De arbeid is voor klager drie keer uitgevallen omdat er sprake was van personele problemen. Hierdoor kon die keren de betreffende arbeidszaal niet worden opgestart. Ten slotte is klager nog een keer niet naar de arbeid mogen gaan omdat hij toen net was
overgeplaatst. Overigens kan de inrichting niet aan alle gedetineerden altijd arbeid aanbieden. Gedetineerden die in de gevangenis verblijven hebben voorrang.

3. De beoordeling
Onweersproken is dat de uitval van de arbeid die in dit beroep aan de orde is, een onvoorzien en incidenteel karakter heeft gehad. Gelet op artikel 47, tweede lid, van de Pbw rust op de directeur een inspanningsverplichting om gedetineerden die aan de
arbeid kunnen deelnemen ook arbeid aan te bieden.
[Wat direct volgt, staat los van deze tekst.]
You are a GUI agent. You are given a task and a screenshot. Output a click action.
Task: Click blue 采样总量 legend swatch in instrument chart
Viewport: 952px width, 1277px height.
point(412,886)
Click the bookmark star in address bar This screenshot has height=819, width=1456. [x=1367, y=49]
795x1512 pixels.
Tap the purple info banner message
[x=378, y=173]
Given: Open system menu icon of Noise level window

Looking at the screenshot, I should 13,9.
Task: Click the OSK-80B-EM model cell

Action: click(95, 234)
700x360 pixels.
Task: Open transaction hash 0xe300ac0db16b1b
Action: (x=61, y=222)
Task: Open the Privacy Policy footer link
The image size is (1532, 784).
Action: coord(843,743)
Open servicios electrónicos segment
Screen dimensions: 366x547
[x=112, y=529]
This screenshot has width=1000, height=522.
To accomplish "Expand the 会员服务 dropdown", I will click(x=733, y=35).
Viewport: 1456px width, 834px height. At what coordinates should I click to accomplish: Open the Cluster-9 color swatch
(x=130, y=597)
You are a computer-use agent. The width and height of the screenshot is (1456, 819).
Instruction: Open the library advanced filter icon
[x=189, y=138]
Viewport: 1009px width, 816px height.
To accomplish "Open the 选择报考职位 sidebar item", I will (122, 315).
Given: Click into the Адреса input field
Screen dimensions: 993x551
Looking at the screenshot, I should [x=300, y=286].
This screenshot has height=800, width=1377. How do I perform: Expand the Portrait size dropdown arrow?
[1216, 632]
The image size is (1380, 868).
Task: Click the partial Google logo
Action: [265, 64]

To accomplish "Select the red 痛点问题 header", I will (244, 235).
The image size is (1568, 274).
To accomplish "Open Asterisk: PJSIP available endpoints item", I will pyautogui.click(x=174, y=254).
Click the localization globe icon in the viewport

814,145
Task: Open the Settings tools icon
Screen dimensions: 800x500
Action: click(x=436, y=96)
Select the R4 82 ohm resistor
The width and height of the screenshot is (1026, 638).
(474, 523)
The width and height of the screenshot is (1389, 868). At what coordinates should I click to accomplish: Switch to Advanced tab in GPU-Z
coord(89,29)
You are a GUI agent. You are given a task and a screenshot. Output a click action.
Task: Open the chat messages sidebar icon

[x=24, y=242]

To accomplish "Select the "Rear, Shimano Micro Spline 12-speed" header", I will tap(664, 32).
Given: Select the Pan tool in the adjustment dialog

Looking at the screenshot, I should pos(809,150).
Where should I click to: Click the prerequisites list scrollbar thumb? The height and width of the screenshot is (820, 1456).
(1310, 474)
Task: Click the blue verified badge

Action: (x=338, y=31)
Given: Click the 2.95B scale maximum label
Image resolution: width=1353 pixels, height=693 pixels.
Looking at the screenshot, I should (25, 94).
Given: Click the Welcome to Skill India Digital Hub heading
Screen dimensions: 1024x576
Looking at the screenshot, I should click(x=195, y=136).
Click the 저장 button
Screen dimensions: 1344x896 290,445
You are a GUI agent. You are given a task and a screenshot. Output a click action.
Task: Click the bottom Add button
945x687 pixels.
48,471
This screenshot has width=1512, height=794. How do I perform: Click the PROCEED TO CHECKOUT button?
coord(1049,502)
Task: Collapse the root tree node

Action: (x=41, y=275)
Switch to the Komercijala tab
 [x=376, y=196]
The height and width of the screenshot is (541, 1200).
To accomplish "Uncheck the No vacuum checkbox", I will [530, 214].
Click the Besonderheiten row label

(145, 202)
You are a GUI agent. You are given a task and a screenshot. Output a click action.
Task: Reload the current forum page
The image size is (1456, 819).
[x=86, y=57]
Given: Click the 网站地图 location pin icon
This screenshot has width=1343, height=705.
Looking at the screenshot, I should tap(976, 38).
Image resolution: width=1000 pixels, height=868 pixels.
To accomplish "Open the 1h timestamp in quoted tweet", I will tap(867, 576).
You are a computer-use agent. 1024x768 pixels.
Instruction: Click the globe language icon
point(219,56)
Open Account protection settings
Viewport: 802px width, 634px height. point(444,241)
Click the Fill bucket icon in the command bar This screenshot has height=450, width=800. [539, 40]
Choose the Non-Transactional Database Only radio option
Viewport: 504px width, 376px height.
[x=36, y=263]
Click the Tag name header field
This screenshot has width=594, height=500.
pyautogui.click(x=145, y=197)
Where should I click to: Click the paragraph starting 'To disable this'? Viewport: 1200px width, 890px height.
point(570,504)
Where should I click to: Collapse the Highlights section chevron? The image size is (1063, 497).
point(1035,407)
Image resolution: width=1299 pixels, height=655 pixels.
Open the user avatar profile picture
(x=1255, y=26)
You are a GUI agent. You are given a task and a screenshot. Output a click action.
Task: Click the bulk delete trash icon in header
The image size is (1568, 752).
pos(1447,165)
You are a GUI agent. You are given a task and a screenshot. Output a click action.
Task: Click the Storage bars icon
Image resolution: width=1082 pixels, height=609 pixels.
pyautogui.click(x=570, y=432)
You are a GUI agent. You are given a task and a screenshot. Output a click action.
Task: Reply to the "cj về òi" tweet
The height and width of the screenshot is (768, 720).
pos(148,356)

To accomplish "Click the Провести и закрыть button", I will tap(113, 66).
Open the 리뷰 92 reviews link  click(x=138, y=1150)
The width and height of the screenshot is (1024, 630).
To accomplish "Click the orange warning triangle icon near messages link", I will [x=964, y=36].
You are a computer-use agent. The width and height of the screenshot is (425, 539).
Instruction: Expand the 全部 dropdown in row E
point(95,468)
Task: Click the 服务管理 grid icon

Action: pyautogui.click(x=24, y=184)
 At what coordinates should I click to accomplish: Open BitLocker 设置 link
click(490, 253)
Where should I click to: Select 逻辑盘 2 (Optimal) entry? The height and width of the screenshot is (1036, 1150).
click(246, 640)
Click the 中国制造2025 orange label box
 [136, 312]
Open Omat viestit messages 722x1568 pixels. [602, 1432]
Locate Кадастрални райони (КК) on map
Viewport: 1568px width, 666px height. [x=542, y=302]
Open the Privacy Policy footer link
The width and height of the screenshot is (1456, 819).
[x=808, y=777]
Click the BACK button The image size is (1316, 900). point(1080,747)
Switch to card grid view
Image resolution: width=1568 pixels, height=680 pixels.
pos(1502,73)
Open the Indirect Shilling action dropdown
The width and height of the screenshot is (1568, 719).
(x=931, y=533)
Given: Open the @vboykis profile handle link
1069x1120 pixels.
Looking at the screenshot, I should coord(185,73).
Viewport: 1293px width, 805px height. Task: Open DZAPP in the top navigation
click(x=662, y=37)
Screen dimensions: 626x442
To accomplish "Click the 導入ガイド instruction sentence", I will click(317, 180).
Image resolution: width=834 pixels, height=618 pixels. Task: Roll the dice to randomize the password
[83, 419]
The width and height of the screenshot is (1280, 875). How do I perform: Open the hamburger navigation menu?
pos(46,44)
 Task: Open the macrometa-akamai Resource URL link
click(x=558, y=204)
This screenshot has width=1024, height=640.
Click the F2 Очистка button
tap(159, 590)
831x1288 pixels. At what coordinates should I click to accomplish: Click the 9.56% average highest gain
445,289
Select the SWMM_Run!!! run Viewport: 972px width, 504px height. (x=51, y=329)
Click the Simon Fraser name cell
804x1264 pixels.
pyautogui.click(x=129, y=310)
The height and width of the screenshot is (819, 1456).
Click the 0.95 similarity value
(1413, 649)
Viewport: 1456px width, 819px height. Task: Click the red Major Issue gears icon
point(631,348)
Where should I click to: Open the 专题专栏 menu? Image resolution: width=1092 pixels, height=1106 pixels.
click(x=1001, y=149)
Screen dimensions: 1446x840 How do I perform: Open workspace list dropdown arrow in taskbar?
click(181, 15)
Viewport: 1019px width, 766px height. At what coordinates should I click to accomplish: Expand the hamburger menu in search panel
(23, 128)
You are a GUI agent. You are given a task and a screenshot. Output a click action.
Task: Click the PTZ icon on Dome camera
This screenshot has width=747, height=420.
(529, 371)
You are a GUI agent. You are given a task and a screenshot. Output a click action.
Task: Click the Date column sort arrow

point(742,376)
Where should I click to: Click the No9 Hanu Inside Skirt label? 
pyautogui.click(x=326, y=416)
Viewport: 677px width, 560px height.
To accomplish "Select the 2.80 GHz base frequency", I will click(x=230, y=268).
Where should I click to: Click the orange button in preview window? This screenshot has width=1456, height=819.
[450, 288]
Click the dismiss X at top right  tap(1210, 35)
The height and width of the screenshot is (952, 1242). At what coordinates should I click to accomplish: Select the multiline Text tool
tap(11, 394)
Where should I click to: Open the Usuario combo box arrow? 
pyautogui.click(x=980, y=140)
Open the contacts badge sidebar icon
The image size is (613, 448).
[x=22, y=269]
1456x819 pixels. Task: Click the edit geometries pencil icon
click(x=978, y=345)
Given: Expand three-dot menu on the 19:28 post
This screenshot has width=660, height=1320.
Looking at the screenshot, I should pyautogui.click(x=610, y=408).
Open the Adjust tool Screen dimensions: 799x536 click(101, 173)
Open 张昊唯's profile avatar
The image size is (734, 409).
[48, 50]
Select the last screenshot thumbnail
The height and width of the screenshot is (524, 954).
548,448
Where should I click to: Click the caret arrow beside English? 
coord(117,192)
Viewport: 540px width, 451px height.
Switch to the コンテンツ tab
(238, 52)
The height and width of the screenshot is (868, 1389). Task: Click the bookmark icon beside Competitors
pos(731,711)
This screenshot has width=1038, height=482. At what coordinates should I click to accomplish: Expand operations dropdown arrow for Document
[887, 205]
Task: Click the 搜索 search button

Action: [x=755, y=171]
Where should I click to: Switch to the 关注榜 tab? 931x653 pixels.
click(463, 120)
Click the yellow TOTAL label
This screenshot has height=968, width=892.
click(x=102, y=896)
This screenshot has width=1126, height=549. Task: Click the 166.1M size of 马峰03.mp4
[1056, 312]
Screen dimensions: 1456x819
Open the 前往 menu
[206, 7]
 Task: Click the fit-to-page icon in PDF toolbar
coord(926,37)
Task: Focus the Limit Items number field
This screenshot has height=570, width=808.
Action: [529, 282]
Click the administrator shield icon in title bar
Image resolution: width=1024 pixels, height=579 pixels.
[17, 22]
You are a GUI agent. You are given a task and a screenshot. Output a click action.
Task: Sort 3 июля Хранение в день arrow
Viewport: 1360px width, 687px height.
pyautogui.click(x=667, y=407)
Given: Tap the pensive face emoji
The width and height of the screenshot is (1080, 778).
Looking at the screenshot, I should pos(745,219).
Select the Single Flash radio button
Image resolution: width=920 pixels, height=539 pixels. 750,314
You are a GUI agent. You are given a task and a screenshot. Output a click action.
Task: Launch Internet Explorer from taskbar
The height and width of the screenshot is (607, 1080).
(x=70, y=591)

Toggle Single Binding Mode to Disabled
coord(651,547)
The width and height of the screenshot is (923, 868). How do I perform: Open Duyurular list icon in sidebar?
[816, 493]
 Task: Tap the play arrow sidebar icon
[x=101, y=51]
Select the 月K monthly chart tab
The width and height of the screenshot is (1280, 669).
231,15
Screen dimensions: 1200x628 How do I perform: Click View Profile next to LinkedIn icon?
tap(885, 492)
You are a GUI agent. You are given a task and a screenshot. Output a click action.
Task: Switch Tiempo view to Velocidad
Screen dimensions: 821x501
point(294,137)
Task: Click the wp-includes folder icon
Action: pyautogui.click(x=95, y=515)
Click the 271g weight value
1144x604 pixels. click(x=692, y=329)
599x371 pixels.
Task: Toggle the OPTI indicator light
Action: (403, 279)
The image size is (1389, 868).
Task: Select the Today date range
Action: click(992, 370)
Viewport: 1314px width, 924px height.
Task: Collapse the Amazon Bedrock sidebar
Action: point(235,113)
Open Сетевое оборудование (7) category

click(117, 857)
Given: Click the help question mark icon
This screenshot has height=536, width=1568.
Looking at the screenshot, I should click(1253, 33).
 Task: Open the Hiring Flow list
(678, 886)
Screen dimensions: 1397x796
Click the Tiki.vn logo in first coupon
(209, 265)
Het incidenteel uitvallen van de arbeid levert naar het oordeel van de beroepscommissie op zichzelf nog niet een schending van deze inspanningsverplichting op. Gelet daarop kan hetgeen in beroep naar
voren is gebracht
- voor zover een en ander is komen vast te staan - niet leiden tot een ander oordeel dan dat van de beklagcommissie. Het beroep zal daarom ongegrond worden verklaard met bevestiging van de uitspraak van de beklagrechter.

4. De uitspraak
De beroepscommissie verklaart het beroep ongegrond en bevestigt de uitspraak van de beklagrechter.

Aldus gegeven door de beroepscommissie voornoemd, bestaande uit mr. C.M. van der Bas, voorzitter, mr. L.M. Moerings en J.G.A. van den Brand, leden, in tegenwoordigheid van
mr. H.M.J.D. Maes, secretaris, op 19 oktober 2015.